Monday, 29 April 2013

CONCEPT - The 11th Dimensional Universe Printer

This is something that does exactly what it says on the (very large) tin.

Rather than make your own personal design of mug, or copies of Richard III's skull, the 11 Dimensional printer makes Universes to your own specification.

What you need is a very very high energy environment, and a method of producing an anti (or inverse) gravitational field that leaks back into the 11th dimension from where our gravity originates, according to theory.

The printer utilises the holes punched into Dimension Number 11 by the inverse gravitational force, and washes backwards and forwards across the interface forcing exotic particles through the divide, and into their new environment, an inflationary bubble within the brane multiverses; a new universe.

Customise your universe how you want. Do you want the value of Pi to be 4, or 2, or 222? No problem, the 11th dimensional printer can handle this. Do you want gravity to work backwards, a planet the size of Jupiter to be as light as a feather, and a feather itself to crush you if you try and stand up on it? All yours. Gold shall burn like coal, and lead balloons shall float to the edge of atmosphere like the dispersing seeds of a dandelion. Superstrings the size of bass strings shall vibrate the fundamental particles of your universe. And one day life shall evolve, and what oh what form shall it take?

It all depends what bits you throw in the mixer.

Copyright Bloody Mulberry 29/04/13

Sunday, 28 April 2013

CONCEPT - Sailing the interstellar wind

I was in a reflective mood the last couple of days, so I day dreamed myself out of the solar system, and set myself adrift on the winds of deep space; a silent lonely drift, but a perfectly peaceful one where you could enjoy the beautiful universe undisturbed for all eternity.

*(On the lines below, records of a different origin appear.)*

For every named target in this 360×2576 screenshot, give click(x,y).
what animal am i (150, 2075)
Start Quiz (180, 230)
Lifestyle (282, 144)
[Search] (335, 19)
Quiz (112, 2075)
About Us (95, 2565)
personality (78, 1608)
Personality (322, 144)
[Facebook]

It is the case that as I write, Voyager 1 and Voyager 2 are in the process of crossing the Heliopause, the point at which the solar wind is overcome by the prevailing forces produced by the the stars and cosmic rays. Although arguments continue as to what degree if at all the craft have finally crossed it, this is regarded as the edge of the solar system, the beginning of deep, endless space.

And how would I like to explore it.

Of course, I cannot, but I dreamed up a vehicle that could. It would perhaps launch and journey outward like a Voyager, designed to produce high end science of whichever solar system bodies it encounters, and powered by an ion drive for long term thrust.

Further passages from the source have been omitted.